Copy each line of the records below that mentions the word "will".

_Entries supplied_
========================
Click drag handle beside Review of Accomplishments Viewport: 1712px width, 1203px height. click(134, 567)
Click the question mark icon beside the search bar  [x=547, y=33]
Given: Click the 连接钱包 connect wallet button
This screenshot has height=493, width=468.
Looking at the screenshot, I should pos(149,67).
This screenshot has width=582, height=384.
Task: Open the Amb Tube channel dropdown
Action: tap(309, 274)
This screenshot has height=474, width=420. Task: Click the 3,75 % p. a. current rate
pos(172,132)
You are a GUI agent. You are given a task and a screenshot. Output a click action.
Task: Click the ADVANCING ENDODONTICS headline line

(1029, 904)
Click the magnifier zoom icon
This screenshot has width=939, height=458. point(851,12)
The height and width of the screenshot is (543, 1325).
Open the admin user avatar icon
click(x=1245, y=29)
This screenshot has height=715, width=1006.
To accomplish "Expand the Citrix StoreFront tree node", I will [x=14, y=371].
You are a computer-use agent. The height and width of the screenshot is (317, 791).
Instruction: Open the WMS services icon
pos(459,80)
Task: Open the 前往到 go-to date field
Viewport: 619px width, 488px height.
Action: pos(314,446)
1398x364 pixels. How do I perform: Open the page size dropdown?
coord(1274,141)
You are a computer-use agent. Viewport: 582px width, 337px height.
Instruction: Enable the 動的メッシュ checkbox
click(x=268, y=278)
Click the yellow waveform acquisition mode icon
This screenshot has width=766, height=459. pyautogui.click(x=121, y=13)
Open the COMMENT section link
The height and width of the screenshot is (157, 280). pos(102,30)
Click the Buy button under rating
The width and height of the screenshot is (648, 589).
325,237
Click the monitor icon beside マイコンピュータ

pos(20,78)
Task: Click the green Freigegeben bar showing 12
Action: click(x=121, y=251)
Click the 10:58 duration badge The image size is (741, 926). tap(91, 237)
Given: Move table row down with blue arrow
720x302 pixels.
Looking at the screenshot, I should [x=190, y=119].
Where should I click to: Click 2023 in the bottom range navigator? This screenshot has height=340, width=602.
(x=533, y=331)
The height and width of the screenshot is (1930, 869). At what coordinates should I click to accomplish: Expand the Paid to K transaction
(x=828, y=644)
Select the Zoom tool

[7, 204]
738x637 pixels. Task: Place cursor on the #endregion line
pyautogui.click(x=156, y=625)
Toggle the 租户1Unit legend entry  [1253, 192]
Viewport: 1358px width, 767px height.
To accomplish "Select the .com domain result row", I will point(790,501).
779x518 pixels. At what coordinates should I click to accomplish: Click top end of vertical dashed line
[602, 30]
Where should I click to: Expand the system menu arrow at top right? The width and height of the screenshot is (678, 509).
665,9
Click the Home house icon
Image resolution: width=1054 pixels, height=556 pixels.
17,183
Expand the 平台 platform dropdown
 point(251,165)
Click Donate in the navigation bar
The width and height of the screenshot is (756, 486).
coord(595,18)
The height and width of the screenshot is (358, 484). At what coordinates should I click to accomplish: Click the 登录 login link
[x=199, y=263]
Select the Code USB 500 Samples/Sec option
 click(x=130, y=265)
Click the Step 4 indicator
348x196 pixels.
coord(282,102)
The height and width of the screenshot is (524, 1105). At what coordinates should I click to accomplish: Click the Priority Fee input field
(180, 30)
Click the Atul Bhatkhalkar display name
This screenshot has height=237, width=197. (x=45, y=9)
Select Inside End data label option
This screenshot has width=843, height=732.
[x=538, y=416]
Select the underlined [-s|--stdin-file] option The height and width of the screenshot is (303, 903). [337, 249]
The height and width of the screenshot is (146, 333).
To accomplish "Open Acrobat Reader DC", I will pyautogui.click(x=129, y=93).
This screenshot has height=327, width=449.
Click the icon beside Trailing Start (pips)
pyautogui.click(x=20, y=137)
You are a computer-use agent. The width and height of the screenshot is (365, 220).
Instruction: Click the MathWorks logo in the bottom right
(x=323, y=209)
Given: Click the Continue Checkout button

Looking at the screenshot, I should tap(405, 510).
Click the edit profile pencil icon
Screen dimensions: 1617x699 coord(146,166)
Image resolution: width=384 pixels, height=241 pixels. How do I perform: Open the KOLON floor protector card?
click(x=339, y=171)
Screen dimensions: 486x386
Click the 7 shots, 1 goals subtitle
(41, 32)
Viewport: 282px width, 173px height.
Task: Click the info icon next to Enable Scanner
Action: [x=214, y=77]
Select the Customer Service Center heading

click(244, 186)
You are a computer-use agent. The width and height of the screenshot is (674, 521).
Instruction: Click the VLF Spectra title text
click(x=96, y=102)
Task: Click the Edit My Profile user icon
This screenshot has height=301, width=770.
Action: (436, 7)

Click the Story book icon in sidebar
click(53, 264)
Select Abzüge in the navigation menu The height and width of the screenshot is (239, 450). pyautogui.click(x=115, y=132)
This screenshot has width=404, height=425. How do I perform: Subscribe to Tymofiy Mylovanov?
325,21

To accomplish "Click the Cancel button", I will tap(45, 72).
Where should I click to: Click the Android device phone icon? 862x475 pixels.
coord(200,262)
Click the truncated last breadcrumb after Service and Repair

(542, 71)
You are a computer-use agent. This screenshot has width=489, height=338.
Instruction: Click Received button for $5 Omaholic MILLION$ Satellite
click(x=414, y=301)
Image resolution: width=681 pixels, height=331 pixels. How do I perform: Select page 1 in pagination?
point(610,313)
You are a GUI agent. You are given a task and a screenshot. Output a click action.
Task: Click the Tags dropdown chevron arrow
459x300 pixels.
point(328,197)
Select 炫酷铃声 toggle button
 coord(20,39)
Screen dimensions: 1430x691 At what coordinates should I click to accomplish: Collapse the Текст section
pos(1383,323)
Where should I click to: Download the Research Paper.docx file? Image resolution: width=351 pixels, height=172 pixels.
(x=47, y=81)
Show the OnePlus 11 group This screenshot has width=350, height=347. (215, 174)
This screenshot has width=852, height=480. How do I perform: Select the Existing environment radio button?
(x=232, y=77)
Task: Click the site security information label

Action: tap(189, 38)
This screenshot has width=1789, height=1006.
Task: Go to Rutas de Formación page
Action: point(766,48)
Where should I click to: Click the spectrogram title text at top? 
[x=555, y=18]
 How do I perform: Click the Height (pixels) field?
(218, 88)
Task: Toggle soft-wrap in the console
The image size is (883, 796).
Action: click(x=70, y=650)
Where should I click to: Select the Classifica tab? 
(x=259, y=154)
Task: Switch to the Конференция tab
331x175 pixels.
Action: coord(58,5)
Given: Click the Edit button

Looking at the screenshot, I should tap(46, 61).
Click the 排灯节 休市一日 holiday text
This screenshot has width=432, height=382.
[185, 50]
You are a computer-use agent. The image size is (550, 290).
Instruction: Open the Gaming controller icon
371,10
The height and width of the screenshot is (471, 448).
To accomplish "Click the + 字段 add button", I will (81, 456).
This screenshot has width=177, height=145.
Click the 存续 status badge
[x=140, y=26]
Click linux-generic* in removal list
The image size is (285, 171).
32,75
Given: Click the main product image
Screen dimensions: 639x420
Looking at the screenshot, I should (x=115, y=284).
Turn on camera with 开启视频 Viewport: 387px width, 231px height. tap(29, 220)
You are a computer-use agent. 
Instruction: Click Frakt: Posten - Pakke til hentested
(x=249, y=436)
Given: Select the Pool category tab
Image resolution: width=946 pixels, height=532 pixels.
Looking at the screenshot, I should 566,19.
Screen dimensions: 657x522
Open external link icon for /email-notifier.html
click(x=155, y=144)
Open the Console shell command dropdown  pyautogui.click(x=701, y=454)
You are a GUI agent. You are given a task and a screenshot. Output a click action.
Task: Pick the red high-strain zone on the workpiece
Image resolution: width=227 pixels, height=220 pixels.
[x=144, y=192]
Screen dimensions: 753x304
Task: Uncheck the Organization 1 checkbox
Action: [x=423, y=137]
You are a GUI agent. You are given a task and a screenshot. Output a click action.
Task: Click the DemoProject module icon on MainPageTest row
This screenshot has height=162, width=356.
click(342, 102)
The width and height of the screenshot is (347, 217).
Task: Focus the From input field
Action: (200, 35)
========================
_Output of the exercise_
To accomplish "Expand the Citrix StoreFront tree node", I will [x=14, y=371].
To accomplish "Select the .com domain result row", I will point(790,501).
To accomplish "Open Acrobat Reader DC", I will pyautogui.click(x=129, y=93).
To accomplish "Click the Cancel button", I will tap(45, 72).
To accomplish "Click the + 字段 add button", I will (81, 456).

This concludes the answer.